Abstract
Purpose :
Intravitreal delivery of therapeutic antibodies have revolutionized the treatment of ocular diseases, but their rapid clearance from the vitreous limits the duration of action and necessitates monthly intraocular injections. We sought to solve this problem with an entirely novel anchoring molecule which has two key molecular properties: (1) non-covalently binds the Fc region of any IgG1 based therapeutic antibody, and (2) is retained in the vitreous cavity. Because the binding between anchoring molecule and therapeutic antibody is non-covalent, endogenous immunoglobulins are able to compete with and release the free therapeutic antibody. As an initial proof-of-principle, we sought to test the efficacy of this novel approach to sustained antibody delivery in the rats.
Methods :
An anchoring molecule composed of an IgG1 binding single-chain variable fragment cross-linked to agarose beads was chosen for our initial testing. Cell toxicity was studied using an MTT assay in h-RPE cells. In vitro release kinetics were assessed by first incubating the anchoring molecule with bevacizumab and then exposing the bevacizumab-bound anchoring molecule to various concentrations of endogenous immunoglobulins from rat, rabbit or human.
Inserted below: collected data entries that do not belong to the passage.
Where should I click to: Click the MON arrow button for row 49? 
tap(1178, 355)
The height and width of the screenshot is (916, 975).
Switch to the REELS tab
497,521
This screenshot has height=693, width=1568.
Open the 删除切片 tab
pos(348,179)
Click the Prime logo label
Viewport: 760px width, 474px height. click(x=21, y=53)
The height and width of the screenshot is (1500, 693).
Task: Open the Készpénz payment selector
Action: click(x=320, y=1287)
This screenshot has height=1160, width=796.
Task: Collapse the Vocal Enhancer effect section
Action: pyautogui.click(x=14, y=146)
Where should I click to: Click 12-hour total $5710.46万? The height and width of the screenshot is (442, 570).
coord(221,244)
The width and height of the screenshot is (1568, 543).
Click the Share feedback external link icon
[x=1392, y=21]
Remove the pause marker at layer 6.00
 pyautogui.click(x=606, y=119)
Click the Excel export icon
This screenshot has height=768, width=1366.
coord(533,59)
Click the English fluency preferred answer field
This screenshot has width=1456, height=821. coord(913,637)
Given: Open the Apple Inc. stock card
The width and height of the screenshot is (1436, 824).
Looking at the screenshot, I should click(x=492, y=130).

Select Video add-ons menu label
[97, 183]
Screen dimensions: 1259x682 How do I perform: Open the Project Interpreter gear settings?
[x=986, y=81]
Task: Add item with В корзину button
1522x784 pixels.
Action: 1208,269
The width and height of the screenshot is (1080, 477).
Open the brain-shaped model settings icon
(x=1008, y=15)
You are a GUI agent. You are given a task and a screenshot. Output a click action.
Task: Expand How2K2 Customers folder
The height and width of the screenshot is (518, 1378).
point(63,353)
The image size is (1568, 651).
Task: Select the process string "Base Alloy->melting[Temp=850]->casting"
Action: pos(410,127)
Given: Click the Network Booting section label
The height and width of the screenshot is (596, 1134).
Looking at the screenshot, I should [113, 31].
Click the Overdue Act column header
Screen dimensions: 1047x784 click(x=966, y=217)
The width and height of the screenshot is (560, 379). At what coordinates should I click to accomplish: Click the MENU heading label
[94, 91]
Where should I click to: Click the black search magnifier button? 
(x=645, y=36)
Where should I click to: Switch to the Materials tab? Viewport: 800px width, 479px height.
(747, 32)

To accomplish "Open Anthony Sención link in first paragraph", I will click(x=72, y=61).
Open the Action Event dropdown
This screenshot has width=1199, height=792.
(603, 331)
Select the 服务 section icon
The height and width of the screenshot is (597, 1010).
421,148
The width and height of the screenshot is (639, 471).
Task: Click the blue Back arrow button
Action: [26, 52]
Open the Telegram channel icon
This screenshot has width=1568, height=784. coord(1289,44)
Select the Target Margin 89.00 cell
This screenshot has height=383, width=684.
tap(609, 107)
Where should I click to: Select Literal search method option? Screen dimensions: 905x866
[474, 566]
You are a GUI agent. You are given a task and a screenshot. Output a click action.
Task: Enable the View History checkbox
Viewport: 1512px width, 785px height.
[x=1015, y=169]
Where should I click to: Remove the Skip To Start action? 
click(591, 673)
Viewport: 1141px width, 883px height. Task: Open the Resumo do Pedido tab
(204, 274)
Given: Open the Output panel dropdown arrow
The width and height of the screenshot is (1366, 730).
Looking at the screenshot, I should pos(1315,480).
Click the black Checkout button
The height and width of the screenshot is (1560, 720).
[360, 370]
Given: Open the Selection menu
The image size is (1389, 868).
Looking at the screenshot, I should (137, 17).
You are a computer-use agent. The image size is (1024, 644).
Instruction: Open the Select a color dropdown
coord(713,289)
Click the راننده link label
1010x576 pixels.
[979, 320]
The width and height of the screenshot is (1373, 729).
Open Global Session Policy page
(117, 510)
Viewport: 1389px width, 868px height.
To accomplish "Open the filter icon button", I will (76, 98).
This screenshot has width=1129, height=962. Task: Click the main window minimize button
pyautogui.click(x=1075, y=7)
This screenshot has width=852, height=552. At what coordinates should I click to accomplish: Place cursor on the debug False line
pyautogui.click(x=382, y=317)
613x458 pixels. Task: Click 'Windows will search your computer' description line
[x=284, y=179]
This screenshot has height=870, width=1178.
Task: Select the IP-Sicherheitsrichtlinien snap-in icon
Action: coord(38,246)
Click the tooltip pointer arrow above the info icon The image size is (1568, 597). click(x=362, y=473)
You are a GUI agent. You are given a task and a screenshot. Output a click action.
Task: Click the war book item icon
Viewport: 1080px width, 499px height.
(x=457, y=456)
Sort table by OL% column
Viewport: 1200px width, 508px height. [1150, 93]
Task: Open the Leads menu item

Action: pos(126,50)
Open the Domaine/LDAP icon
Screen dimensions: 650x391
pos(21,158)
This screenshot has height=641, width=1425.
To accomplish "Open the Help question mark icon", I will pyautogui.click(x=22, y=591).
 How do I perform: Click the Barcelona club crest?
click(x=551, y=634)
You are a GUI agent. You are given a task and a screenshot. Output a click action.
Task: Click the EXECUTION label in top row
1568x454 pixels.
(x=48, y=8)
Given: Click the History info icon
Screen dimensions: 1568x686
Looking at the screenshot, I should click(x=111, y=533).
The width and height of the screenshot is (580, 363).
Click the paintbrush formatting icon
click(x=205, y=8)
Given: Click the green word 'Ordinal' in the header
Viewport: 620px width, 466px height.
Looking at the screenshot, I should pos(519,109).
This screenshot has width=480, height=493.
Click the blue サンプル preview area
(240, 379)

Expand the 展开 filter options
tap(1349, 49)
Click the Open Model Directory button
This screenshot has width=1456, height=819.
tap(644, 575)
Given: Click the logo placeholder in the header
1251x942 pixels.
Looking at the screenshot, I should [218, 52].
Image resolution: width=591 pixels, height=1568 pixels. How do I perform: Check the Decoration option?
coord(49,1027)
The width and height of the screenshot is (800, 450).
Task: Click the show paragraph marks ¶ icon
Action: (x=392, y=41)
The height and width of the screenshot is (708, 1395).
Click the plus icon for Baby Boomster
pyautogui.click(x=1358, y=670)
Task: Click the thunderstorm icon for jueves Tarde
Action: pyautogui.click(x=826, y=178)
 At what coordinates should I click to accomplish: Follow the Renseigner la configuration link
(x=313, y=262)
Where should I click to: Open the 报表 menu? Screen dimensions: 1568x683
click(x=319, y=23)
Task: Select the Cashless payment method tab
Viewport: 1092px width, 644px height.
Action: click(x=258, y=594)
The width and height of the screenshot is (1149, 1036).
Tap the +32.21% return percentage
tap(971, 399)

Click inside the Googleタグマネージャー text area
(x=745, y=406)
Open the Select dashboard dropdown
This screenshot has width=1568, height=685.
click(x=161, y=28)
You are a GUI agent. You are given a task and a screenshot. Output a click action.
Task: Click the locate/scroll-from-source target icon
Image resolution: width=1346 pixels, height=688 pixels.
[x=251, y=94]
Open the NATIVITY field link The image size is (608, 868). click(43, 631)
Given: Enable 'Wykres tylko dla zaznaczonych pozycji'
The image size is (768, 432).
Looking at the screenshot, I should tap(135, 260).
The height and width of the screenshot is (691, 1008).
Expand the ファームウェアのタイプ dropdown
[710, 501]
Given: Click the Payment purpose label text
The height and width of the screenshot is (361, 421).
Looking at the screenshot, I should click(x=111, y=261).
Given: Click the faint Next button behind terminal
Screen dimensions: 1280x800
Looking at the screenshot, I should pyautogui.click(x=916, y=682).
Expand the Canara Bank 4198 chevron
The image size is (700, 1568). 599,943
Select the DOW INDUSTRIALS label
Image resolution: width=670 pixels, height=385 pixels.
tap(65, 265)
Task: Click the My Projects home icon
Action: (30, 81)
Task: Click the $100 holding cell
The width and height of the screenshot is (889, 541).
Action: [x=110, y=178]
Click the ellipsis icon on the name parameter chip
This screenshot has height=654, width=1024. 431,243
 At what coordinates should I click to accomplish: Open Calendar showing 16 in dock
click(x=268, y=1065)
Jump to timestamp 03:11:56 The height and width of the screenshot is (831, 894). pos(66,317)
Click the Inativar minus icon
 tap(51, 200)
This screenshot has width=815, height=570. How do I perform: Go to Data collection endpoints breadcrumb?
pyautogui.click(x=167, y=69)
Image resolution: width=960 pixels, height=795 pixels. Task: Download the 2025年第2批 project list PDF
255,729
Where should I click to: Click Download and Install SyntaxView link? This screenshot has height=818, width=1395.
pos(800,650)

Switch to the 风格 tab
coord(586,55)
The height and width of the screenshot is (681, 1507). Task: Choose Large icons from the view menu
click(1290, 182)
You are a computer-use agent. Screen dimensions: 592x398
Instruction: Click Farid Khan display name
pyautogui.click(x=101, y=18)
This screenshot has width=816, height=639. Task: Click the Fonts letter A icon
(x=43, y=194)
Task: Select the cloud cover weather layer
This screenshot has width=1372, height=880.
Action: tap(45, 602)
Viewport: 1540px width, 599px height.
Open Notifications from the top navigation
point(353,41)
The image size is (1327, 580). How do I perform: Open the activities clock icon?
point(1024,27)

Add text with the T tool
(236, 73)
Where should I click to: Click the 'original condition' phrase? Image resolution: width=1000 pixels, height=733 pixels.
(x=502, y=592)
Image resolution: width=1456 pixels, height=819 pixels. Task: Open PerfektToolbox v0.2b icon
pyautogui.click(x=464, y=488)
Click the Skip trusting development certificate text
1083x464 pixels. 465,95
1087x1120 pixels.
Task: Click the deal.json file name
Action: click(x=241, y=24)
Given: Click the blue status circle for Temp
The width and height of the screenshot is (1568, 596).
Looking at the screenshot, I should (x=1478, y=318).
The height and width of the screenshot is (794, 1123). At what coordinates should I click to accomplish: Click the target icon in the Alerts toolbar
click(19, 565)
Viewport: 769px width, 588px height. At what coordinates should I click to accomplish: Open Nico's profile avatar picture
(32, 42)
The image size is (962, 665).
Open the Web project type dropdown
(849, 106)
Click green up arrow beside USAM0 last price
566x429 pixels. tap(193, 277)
In vivo efficacy was tested in Long Evans rats, which were intravitreally injected with bevacizumab alone (control) or bevacizumab-bound anchoring molecule (treatment). At 1, 7, 14, 21, 28, 35, and 42 days post-injection, eyes were enucleated and free and bound bevacizumab were measured using ELISA.
Results :
The anchoring molecule did not show cellular toxicity in h-RPE cells (p=0.316 at 72h). In vitro release test confirmed that polyclonal human (p<0.001), rat (p=0.033) and rabbit (p=0.006) IgG immunoglobulins were able to release free bevacizumab from the anchoring molecule. In vivo experiments demonstrated that at 42 days, free and bound bevacizumab concentrations in the presence of the anchoring molecule were over 200-fold greater than free bevacizumab in the control (7.69±0.12 and 16.41±1.06 mcg/ml vs 0.038±0.003 mcg/ml, respectively; p<0.001).
Conclusions :
We have the first evidence that an anchoring molecule is capable of retaining and releasing a therapeutic antibody in the vitreous cavity. Future studies will optimize the anchoring molecule and offers to radically reshape patient care by increasing clinical efficacy of any intravitreal therapeutic antibody
This is a 2020 ARVO Annual Meeting abstract.